I just read through the suggestion and the discussion here and I feel like nobody is really too happy with any solution. Therefore let me just try to suggest a bit of craziness (probably too hard to implement but maybe some food for the discussion).

What if we don't have a "real" option type but we make the feature "look" like it is similar to an option:

type Optionish<'a> =
   | null
   | Ref of a

Note that this Optionish type will not exist anywhere and there is no way to define it yourself.

I'm not sure about the name (we probably would choose another one), but I guess it has to be different from Option. It would behave basically very similar to what @cartermp specified as 'a | null, so you can directly use 'a members on variables and use it in places where 'a is expected (with the new compiler warning), but you can use it in pattern matching and you can use it in a way that feels more natural (and without warnings):

match v with
| null -> ...
| Ref i -> ...

This basically should "feel" like using Option.

Without thinking this through too much, but we might be able to somehow overload Some and None in pattern matching on Optionish types, but I guess that will make type inference a bit more difficult.

It basically is quite similar to string | null but it hopefully feels a lot less "hacked" in.

Could this work out or do I miss something here?

Edit: It's basically a "unsafe" version of "option" where you can do everything you want and only get warnings instead of errors and the feature would disappear on compilation (besides the attributes).

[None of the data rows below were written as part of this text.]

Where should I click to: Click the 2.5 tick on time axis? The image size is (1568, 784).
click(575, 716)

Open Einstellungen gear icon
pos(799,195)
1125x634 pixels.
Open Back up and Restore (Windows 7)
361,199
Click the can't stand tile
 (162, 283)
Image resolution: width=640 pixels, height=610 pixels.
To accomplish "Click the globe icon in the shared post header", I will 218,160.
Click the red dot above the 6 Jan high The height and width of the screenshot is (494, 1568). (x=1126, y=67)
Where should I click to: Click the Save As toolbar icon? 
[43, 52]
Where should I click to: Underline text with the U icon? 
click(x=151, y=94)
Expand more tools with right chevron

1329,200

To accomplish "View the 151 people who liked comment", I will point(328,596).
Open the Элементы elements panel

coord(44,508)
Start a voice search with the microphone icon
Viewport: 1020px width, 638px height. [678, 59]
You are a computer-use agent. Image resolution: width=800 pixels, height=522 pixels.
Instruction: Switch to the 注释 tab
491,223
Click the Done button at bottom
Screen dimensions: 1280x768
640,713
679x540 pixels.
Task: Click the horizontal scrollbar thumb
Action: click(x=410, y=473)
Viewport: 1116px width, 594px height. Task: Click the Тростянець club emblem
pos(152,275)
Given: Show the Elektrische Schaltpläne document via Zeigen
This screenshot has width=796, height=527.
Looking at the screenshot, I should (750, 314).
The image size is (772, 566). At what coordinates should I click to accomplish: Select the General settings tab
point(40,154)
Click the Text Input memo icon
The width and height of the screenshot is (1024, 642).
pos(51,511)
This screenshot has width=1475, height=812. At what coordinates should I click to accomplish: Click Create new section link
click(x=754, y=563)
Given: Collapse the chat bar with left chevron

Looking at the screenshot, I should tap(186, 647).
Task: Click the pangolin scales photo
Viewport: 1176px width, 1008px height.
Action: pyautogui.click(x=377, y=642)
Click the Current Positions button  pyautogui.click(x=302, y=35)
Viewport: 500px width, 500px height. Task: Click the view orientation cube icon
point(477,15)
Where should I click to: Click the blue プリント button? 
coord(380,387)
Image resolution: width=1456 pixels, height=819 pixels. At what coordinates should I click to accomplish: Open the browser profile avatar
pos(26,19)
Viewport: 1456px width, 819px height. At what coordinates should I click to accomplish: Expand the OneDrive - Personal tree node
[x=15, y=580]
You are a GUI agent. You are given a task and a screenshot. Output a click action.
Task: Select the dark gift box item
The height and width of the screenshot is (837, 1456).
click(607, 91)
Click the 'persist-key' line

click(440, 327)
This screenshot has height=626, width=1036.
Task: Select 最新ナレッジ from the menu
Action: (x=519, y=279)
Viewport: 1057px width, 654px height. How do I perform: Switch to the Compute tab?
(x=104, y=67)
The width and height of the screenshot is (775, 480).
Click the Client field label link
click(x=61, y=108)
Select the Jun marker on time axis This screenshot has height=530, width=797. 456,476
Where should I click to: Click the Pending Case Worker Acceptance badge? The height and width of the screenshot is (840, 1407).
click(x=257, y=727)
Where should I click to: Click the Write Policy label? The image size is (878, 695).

cartermp commented 6 years ago

@matthid one of the biggest reasons for this feature is to warn on existing code that isn't null safe today.

For example:

let len (s: string) = s.Length

...

let value = getStringValueSomewhere() // Could by null

printfn "%d" (len value)

As you're well aware (and may have been bitten by in the past!), this code could easily throw an NRE.

With the feature as-proposed in the RFC, len value would emit a warning because value is possibly null, which I believe we can agree is a useful thing.

For this to also happen with Optionish<'T> (love the name 😄), would this be implicitly convertible between reference types? Would it be possible to realize this with the following null-safe code?

let xn = SomeNullableReferenceType()

match xn with
| null -> // handle null
| x -> x.Something()

i.e., can I use the same syntax throughout, implicitly convert, or something else?

FWIW I would much rather find a way to make things be based on Option or option-ish things, but I haven't thought of a way for that to work yet.